Gringos (1991), which mingles humor with straight-faced belief in extraterrestrialism, deepens the dimensions of Portis’s gentle satire. The titular characters include hippies, some of them vicious; archaeologists who are professional and amateur students of Mayan culture; workers; and tourists. One of them, Jimmy Burns, combines his amateur archaeological research with work trucking goods for locals and tourists. On his quest for a missing amateur archaeologist named Rudy he incidentally saves two children from captivity by a mad hippie cult leader. These characters belong to Portis’s gallery of authentic losers and limited winners, who represent a special segment of American culture.

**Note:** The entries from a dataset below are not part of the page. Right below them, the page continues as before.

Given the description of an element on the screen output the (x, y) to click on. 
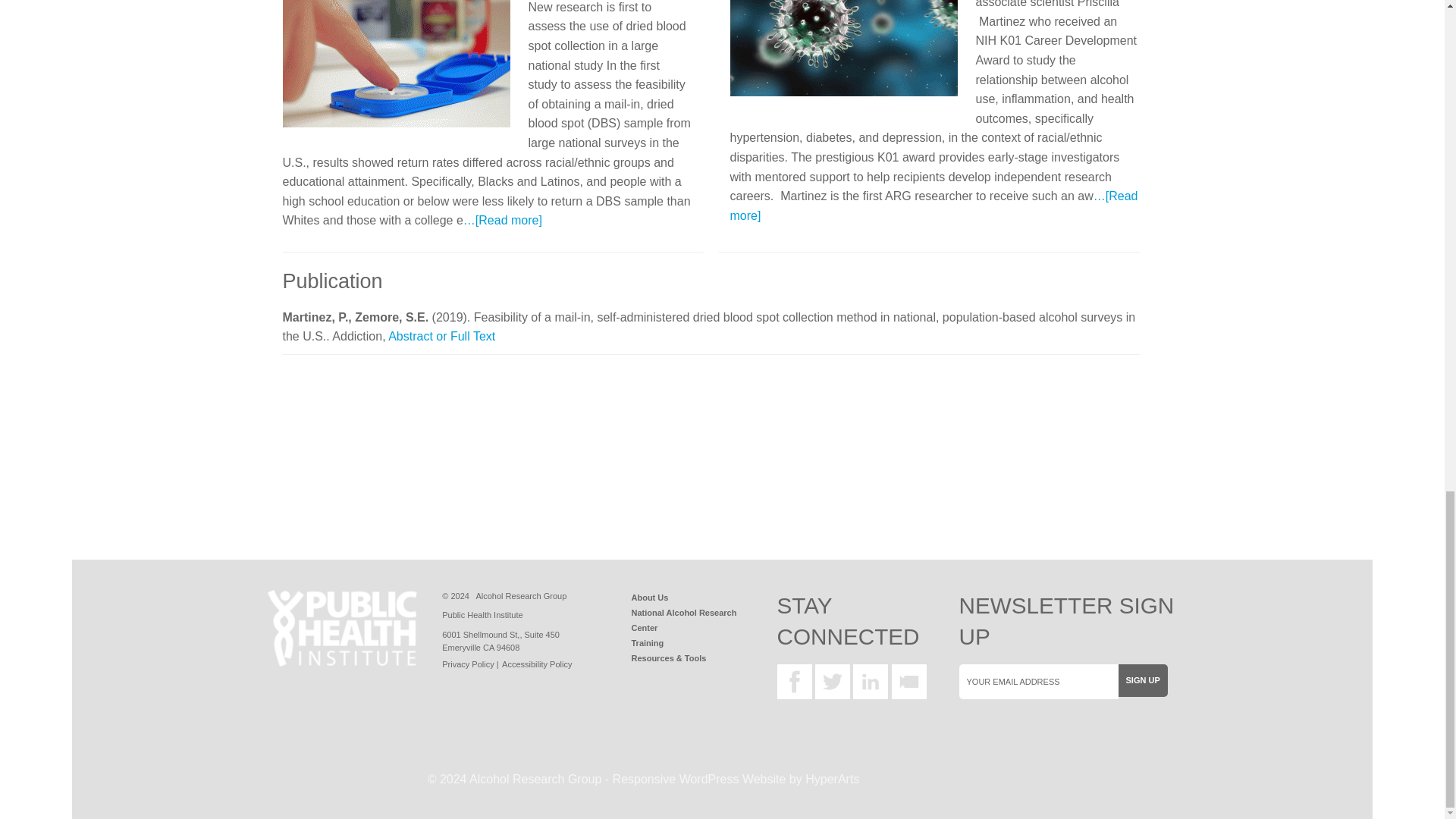
Alcohol Research Group Youtube Page (908, 681)
Public Health Institute (341, 627)
Alcohol Research Group Facebook Page (793, 681)
Alcohol Research Group Twitter Feed Page (832, 681)
Alcohol Research Group Map (500, 640)
Alcohol Research Group Linkedin Profile (870, 681)
Sign up (1142, 680)
Given the description of an element on the screen output the (x, y) to click on. 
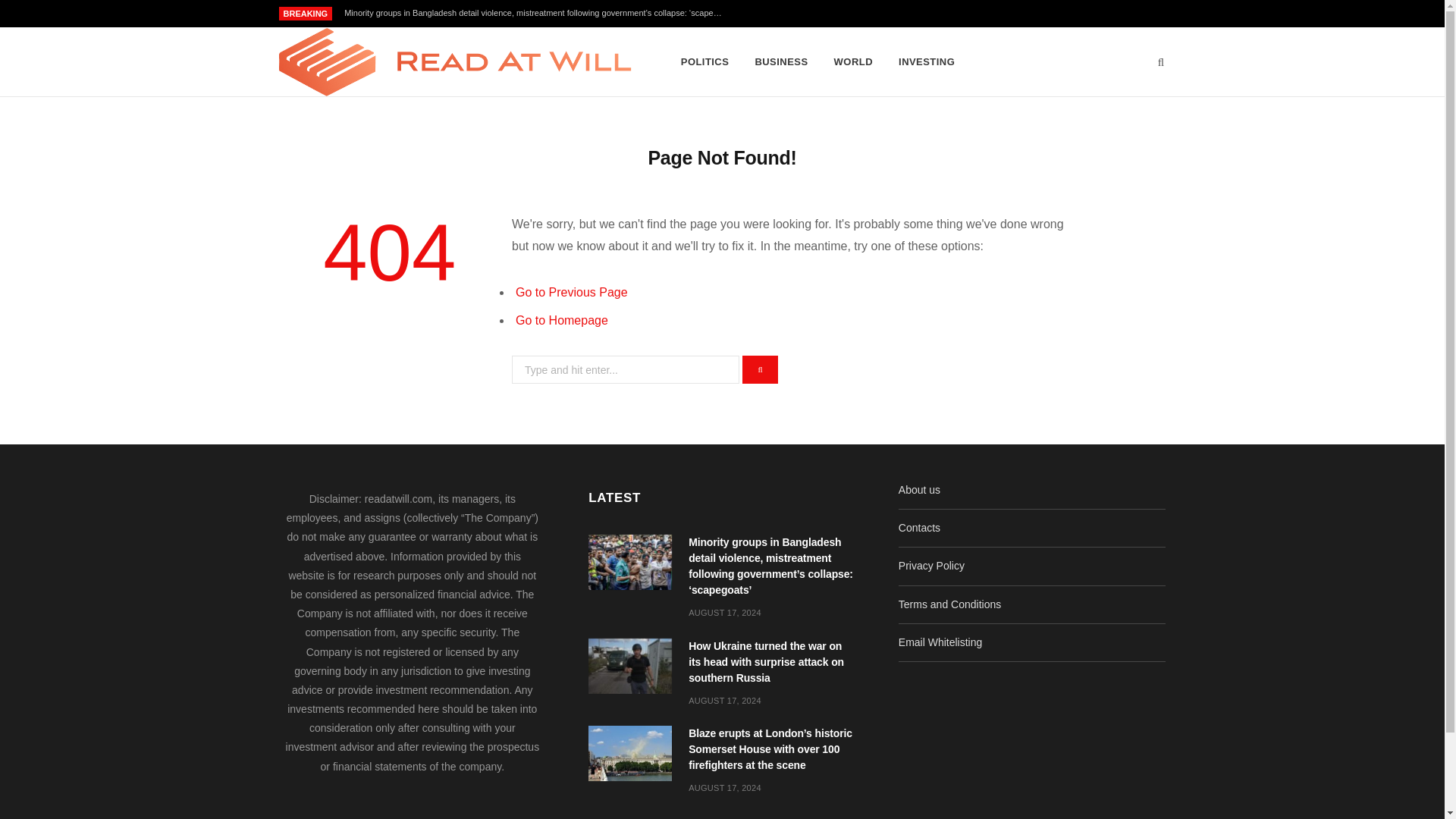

Though Portis did not publish any new novels over the next two decades and he was mentioned in the media usually only in the context of his absence or the ongoing debate about his work being underrated, he gained renewed attention when his novel True Grit was adapted into a film for the second time in 2010; the first film version had been released in 1969. The twenty-first century iteration, directed by Ethan and Joel Coen, involves an all-star cast that includes Jeff Bridges, Hailee Steinfeld, Matt Damon, and Josh Brolin. Reaching number one at the box office, the film brought renewed interest to Portis's work, especially True Grit, which became a best seller once more.
In 2012, editor Jay Jennings put together a collection of Portis's travel stories, short fiction, and newspaper and magazine articles in a book titled Escape Velocity: A Charles Portis Miscellany. This anthology highlights Portis's earlier, significant coverage of the civil rights movement for the Herald Tribune and also includes a new three-act play. As of 2016, Portis had not written another original novel and continued to remain private and refrain from conducting interviews.
Bibliography
Idol, John L., Jr. “Charles Portis.” In Contemporary Fiction Writers of the South. Ed. Joseph M. Flora and Robert Bain. Westport: Greenwood, 1993. Print.
Jennings, Jay. "Charles Portis, a Journalist with True Grit." Daily Beast. Daily Beast, 25 Sept. 2012. Web. 25 Mar. 2016.
Portis, Charles. Escape Velocity: A Charles Portis Miscellany. Ed. Jay Jennings. Little Rock: Butler Center for Arkansas Studies, 2012. Print.
Rosenbaum, Ron. “Our Least-Known Great Novelist.” Esquire January 1998: 30–32. Print.
Shuman, R. Baird. “Portis’ True Grit: An Adventure or Entwicklungsroman?” English Journal 59 (1970): 367–70. Print.